Erst vier Tage später, am 9. Dezember, änderte sich das Wetter, der Wind frischte auf, sodass die Menschen wieder durchatmen konnten. Als der Bericht einer Untersuchungskommission vorlag, war klar, dass gegen den winterlichen Smog endlich etwas getan werden musste. Mit dem "Clean Air Act" von 1956 wurde der Ausstoß von schwarzem Ruß in den ersten, besonders belasteten Stadtgebieten untersagt. Seit 1968 durften Briten in den Großstädten ihre Öfen nicht mehr mit Holz oder Kaminkohle beheizen. Auch in anderen Ländern rückte das Problem der Luftverschmutzung, nicht zuletzt durch den zunehmenden Autoverkehr, stärker ins Bewusstsein.

Der Fernsehfilm "Smog" - nach dem Drehbuch des kürzlich verstorbenen Wolfgang Menge – schilderte 1973 einen fiktiven Smog im Ruhrgebiet so plastisch, dass viele die Geschichte für echt hielten. Im Januar 1985 war es dann wirklich so weit: Im westlichen Ruhrgebiet wurde zum ersten Mal ein Smogalarm der Stufe 3 ausgerufen - mit einem totalen Fahrverbot und Einschränkungen für die industrielle Produktion.

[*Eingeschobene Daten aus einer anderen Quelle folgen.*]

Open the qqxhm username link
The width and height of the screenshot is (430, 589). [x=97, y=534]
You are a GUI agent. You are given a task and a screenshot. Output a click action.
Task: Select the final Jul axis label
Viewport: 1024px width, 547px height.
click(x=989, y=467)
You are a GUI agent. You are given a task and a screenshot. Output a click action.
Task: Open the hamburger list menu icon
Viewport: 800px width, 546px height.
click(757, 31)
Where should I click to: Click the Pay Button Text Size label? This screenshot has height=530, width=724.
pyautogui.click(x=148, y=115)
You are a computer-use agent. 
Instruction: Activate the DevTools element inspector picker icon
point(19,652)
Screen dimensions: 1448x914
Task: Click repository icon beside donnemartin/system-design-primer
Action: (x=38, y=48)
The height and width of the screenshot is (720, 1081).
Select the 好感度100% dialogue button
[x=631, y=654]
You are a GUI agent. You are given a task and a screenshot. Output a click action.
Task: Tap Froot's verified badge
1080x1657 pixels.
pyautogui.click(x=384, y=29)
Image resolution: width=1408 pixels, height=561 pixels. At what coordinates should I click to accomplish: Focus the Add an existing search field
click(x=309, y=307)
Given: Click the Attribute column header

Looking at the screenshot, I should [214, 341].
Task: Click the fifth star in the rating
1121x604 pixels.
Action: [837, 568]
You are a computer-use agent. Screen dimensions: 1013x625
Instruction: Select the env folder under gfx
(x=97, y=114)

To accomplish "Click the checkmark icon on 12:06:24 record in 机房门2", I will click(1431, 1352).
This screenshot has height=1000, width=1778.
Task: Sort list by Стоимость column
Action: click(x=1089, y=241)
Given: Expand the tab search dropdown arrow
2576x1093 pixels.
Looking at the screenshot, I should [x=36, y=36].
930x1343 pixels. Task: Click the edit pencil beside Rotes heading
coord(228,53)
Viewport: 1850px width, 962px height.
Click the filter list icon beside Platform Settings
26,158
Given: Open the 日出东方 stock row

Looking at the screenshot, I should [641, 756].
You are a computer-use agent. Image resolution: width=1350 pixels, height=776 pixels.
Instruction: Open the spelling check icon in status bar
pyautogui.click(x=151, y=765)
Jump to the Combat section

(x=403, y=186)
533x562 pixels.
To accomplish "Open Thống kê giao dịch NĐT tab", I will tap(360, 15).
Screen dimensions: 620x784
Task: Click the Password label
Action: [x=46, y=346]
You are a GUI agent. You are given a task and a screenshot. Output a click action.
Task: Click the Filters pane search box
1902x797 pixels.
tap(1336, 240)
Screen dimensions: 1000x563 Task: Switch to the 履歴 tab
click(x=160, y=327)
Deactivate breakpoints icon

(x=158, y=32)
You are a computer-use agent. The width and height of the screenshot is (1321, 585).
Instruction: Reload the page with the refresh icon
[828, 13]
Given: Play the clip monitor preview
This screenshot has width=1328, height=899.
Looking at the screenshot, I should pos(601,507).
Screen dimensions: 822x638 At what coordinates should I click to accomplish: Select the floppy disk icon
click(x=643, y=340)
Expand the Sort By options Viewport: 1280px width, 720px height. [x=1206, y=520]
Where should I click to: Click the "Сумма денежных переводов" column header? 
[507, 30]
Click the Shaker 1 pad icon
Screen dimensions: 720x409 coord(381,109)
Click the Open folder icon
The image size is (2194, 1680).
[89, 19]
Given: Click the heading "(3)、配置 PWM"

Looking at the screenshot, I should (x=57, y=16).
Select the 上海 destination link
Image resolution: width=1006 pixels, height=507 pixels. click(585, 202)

"Ich war ziemlich sicher, dass irgendwann sowas passieren würde. Es hat ja insofern bewirkt, dass zumindest Smoggesetze erlassen worden sind, das heißt, die Leute müssen sich heute danach richten,"

sagte Menge im Nachhinein. Durch den Einbau von weiteren Filtern und Katalysatoren ist die Luft bei uns inzwischen sehr viel sauberer geworden. Dennoch bleibt genug zu tun – wie die aktuelle Diskussion um Dieselruß und sonstige Feinstaubpartikel zeigt.